Top of Source material
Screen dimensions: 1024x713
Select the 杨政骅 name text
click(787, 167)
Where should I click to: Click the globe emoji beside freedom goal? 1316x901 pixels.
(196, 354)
Bottom of Source material
Top of Source material
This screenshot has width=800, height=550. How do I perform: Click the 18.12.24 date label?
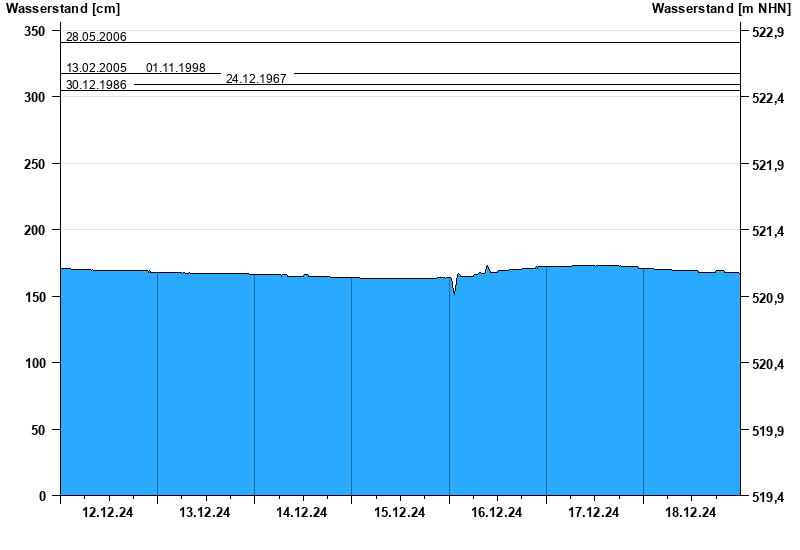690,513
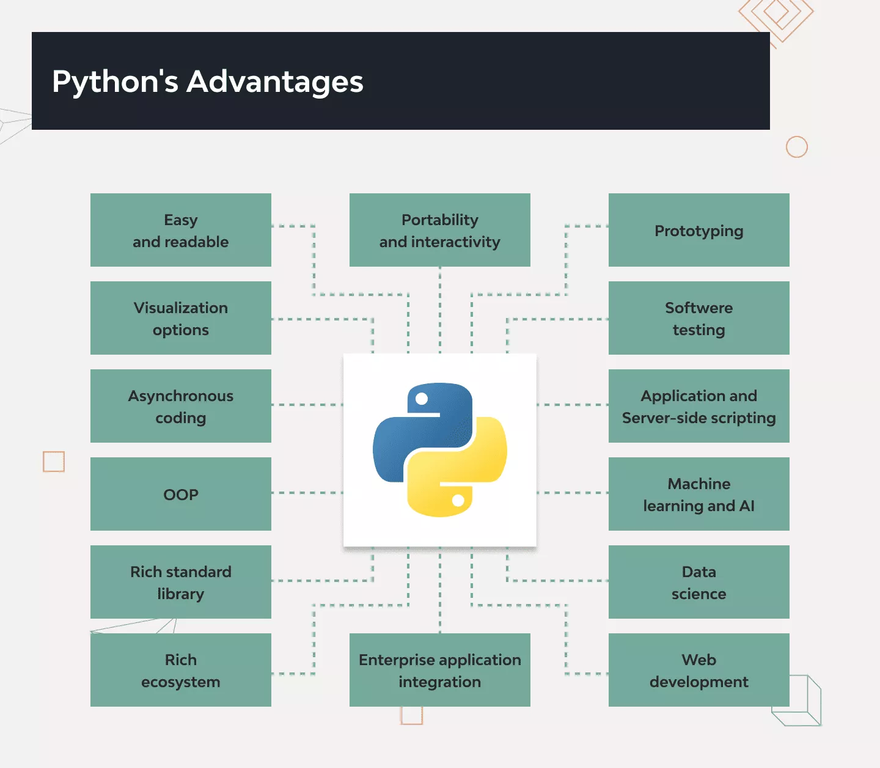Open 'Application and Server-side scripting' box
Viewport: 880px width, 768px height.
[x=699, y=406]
Bottom of Source material
Top of Source material
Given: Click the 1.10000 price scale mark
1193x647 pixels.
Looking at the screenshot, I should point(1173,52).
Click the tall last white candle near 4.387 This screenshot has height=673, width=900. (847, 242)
Bottom of Source material
> Task: From the records above, extract exactly and only the lines that begin at the line with "1193x647 pixels." and stop after the line with "Click the tall".

> Your solution:
1193x647 pixels.
Looking at the screenshot, I should point(1173,52).
Click the tall last white candle near 4.387 This screenshot has height=673, width=900. (847, 242)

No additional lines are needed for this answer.